* **Stored items**:
+ + + +

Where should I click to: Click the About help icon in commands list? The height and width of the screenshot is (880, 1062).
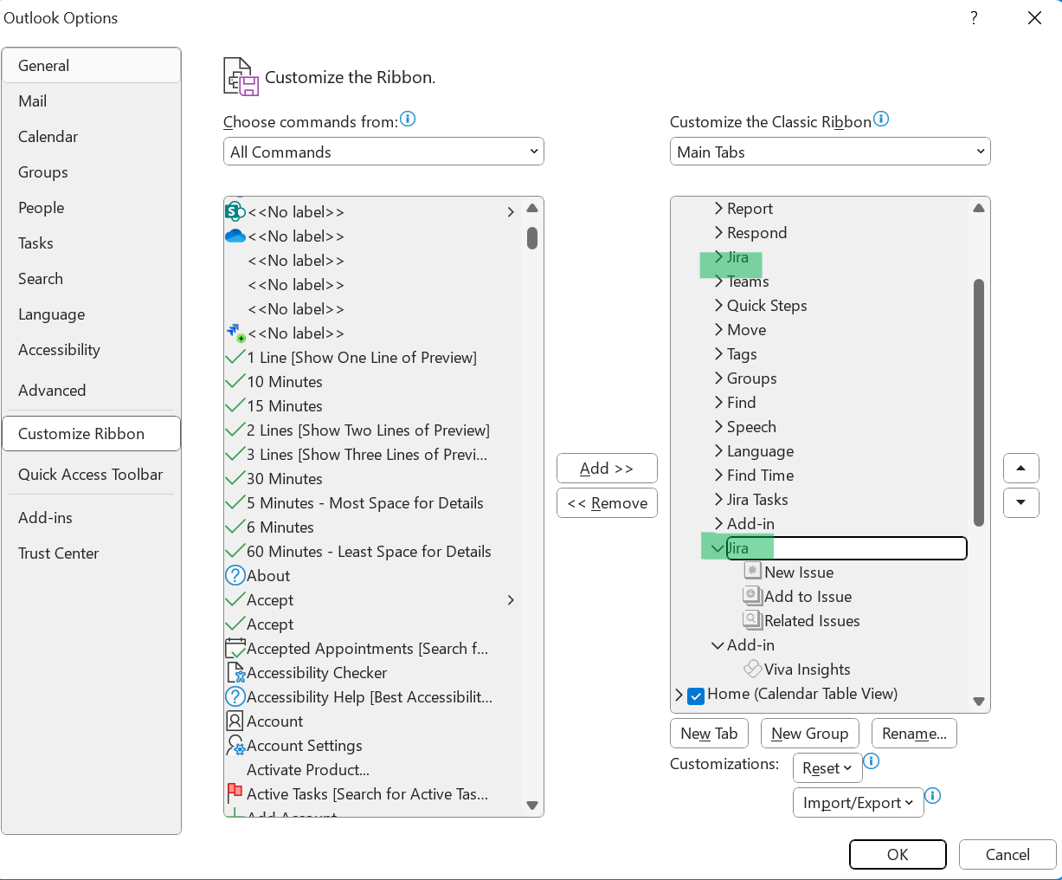coord(235,576)
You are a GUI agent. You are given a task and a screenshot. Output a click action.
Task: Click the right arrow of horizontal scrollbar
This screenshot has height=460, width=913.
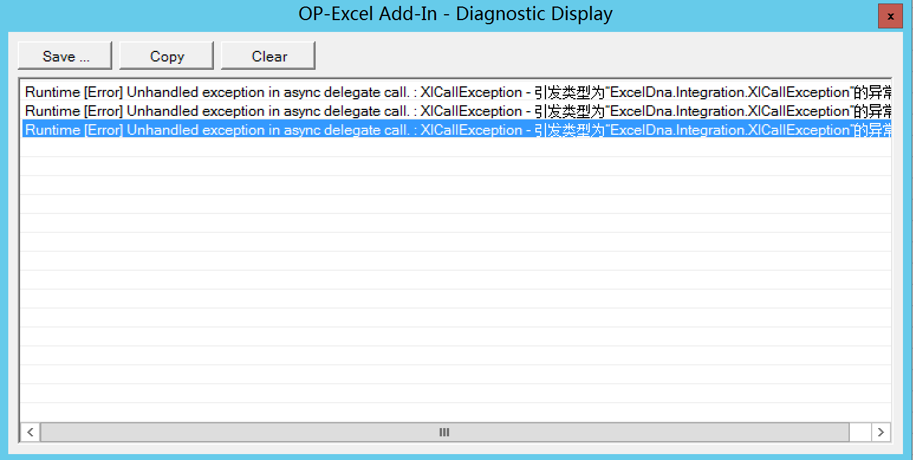[x=880, y=432]
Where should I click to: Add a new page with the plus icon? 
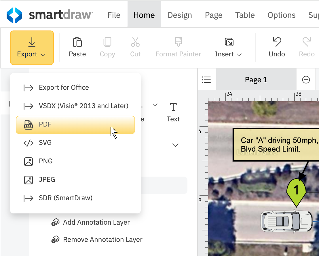(306, 79)
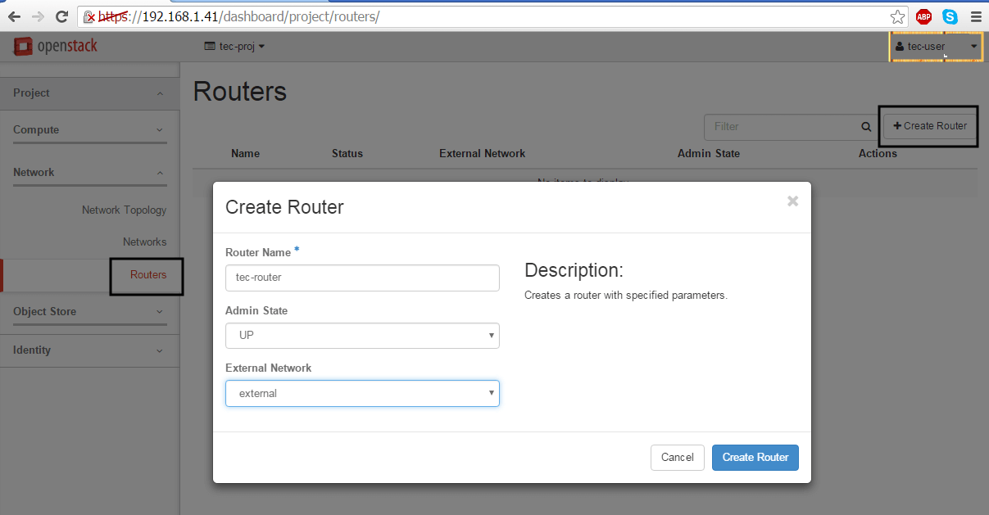This screenshot has height=515, width=989.
Task: Click the filter search magnifier icon
Action: (x=866, y=127)
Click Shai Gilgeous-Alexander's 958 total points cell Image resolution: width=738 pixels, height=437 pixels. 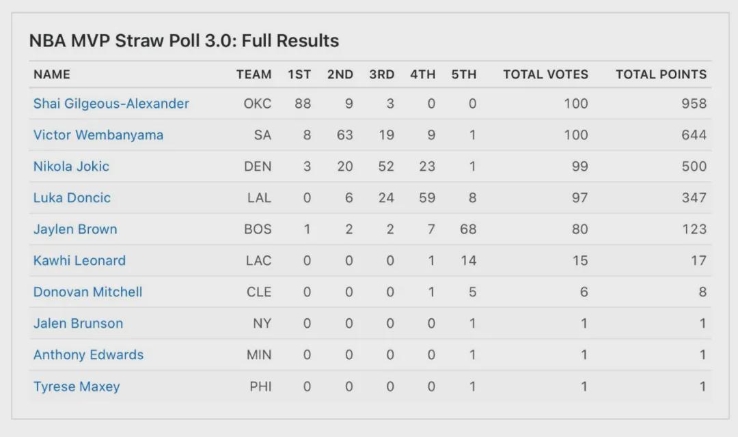tap(694, 104)
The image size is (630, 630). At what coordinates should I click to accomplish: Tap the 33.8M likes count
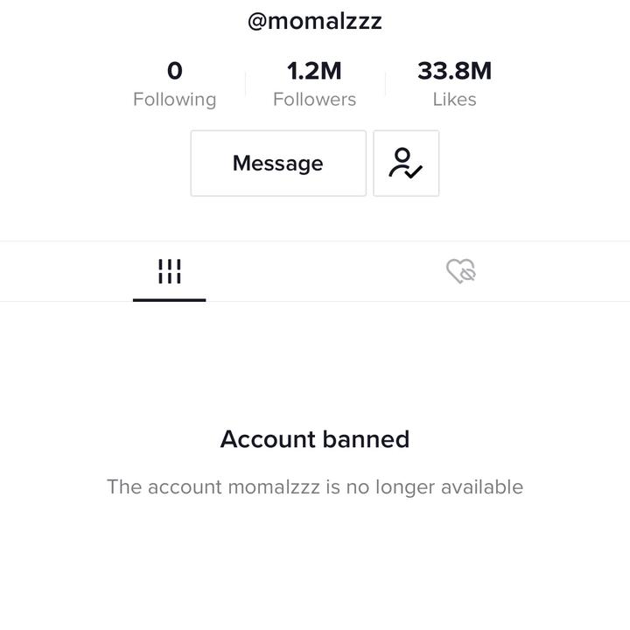(x=454, y=71)
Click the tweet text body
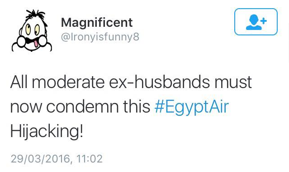Viewport: 289px width, 172px height. [x=131, y=107]
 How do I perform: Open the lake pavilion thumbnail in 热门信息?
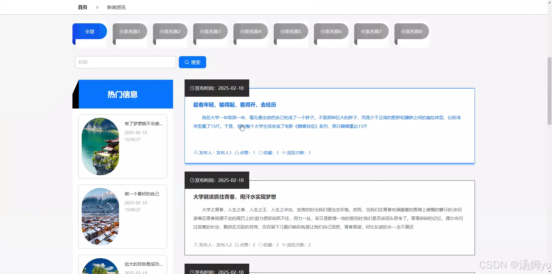100,146
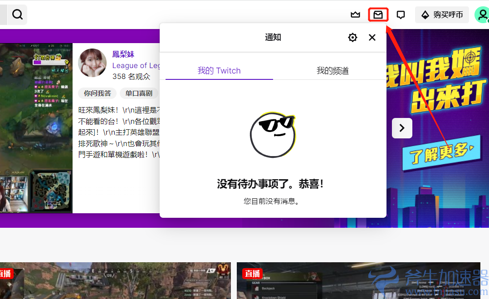This screenshot has width=489, height=299.
Task: Close the 通知 notification panel
Action: pos(372,37)

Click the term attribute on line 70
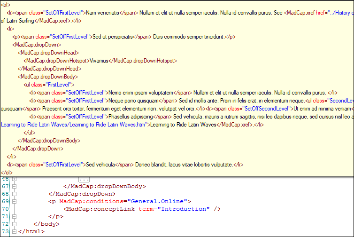pos(146,209)
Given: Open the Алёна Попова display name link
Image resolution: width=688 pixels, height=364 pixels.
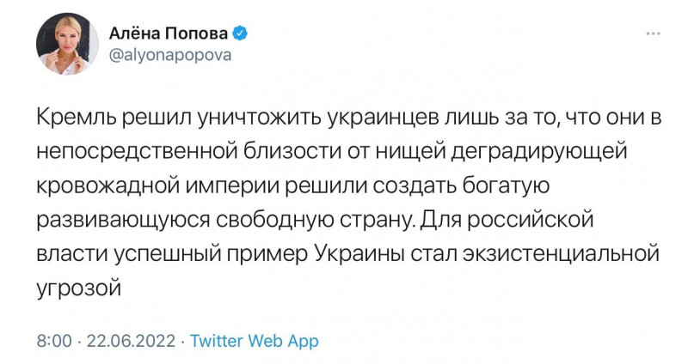Looking at the screenshot, I should click(169, 33).
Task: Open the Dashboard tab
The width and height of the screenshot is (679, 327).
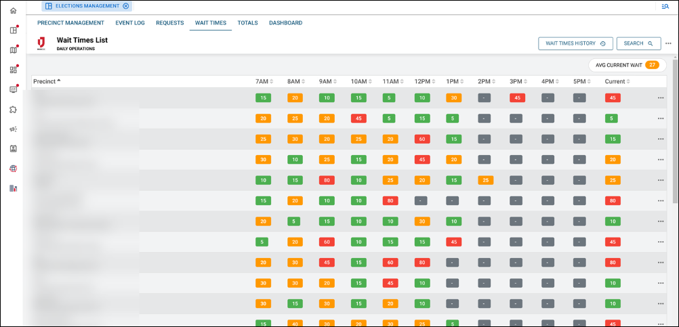Action: (285, 23)
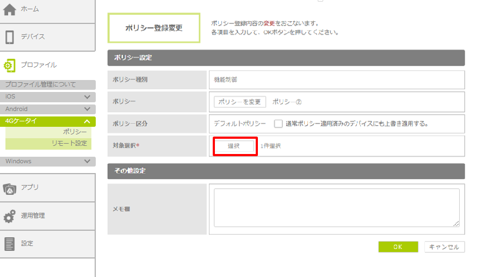Click the App icon in sidebar
Viewport: 500px width, 277px height.
click(x=10, y=188)
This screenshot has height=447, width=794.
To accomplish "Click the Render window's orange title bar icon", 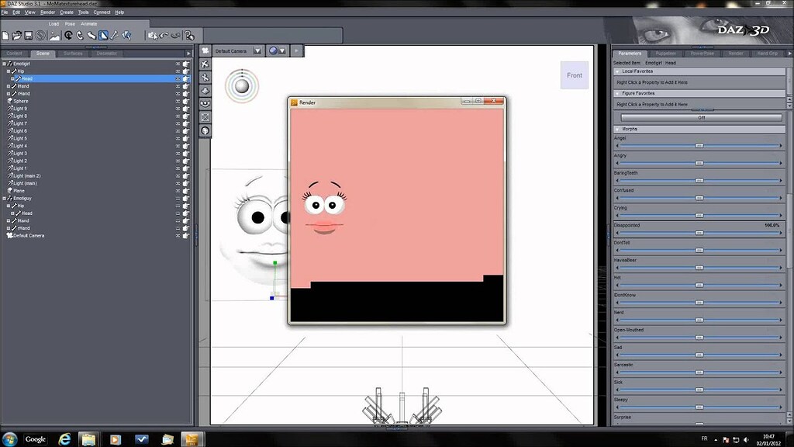I will pyautogui.click(x=293, y=102).
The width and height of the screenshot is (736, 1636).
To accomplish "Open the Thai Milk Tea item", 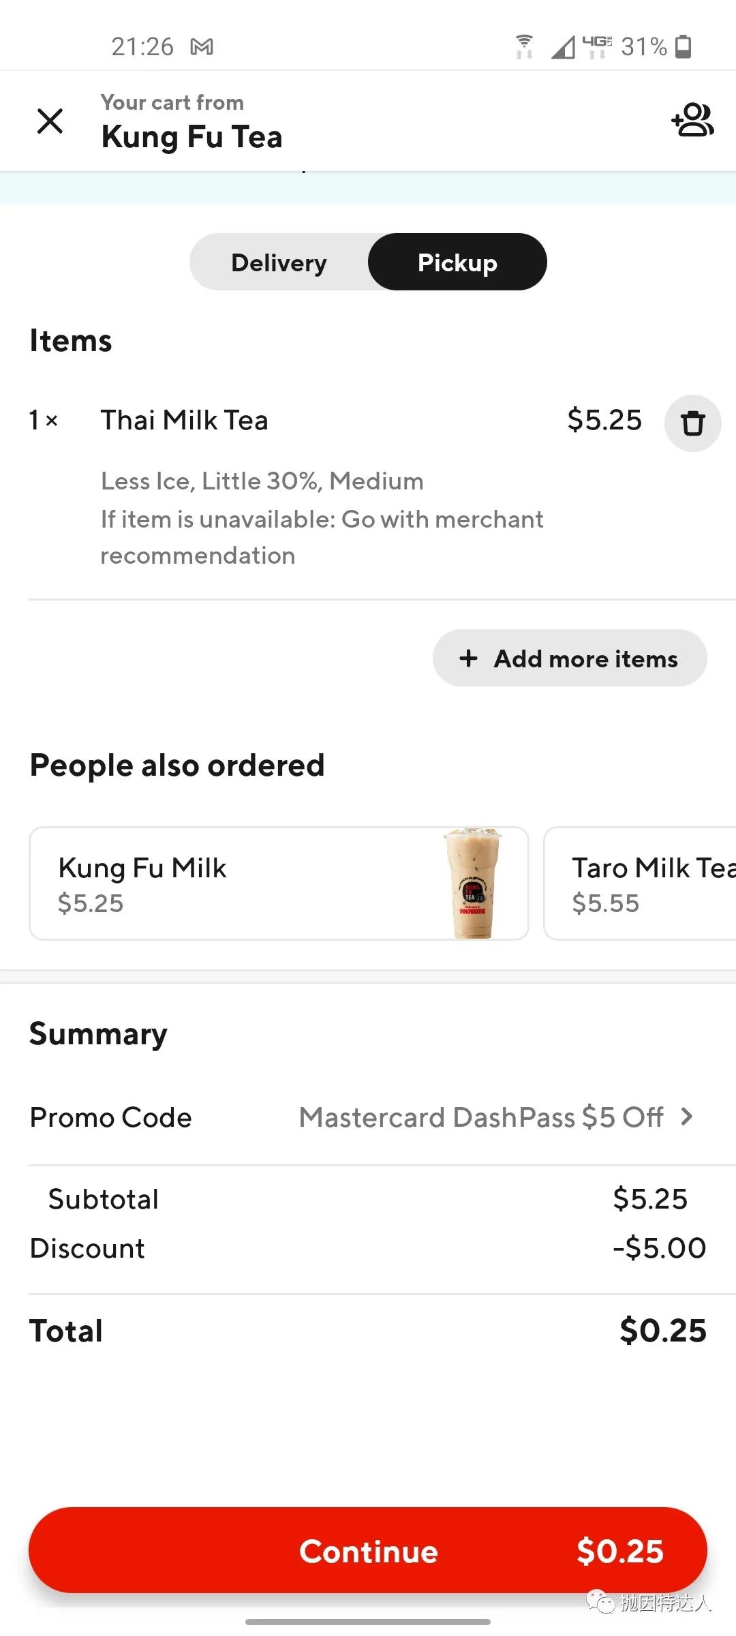I will (184, 420).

+ + + +

* **TASK GOAL**: Pictures stay out. Repeat only the lines from the beginning of the data through the line that has "Task: Click the right".

* **EXPECTED OUTPUT**:
Where should I click to: Click the About help icon in commands list? The height and width of the screenshot is (880, 1062).
coord(235,576)
You are a GUI agent. You are given a task and a screenshot. Output a click action.
Task: Click the right arrow of horizontal scrollbar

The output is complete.